[Source records]
____________

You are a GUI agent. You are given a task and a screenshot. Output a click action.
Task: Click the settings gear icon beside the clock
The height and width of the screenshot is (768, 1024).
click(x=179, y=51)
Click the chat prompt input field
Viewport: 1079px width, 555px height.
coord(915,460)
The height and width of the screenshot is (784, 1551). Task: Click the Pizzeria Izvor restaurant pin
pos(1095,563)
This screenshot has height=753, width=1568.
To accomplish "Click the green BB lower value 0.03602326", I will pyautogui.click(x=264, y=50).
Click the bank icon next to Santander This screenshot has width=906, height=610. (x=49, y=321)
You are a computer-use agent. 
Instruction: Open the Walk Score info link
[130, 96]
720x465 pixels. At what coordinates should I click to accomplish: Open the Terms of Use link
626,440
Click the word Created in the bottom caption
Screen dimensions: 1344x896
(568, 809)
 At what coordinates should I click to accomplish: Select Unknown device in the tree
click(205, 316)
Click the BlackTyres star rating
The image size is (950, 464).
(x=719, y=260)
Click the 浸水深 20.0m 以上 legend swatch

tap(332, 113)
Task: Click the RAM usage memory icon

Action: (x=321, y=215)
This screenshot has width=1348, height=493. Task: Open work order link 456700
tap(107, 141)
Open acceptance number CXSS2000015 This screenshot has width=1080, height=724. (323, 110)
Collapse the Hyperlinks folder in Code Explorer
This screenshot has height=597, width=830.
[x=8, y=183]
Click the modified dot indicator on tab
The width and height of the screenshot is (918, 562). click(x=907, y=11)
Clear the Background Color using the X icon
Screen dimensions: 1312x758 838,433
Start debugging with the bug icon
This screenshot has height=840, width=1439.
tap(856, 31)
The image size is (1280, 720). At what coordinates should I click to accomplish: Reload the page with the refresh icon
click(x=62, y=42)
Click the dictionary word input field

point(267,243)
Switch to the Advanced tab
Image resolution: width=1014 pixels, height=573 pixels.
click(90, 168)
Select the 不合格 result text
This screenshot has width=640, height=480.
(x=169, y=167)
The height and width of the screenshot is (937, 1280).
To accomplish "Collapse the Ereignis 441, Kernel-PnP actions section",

____________

#### Task statement:
Exactly the lines above from the one with "Task: Click the RAM usage memory icon" to the one with "Start debugging with the bug icon", both included, are to be quoted; leave the rest out.

#### Written solution:
Task: Click the RAM usage memory icon

Action: (x=321, y=215)
This screenshot has width=1348, height=493. Task: Open work order link 456700
tap(107, 141)
Open acceptance number CXSS2000015 This screenshot has width=1080, height=724. (323, 110)
Collapse the Hyperlinks folder in Code Explorer
This screenshot has height=597, width=830.
[x=8, y=183]
Click the modified dot indicator on tab
The width and height of the screenshot is (918, 562). click(x=907, y=11)
Clear the Background Color using the X icon
Screen dimensions: 1312x758 838,433
Start debugging with the bug icon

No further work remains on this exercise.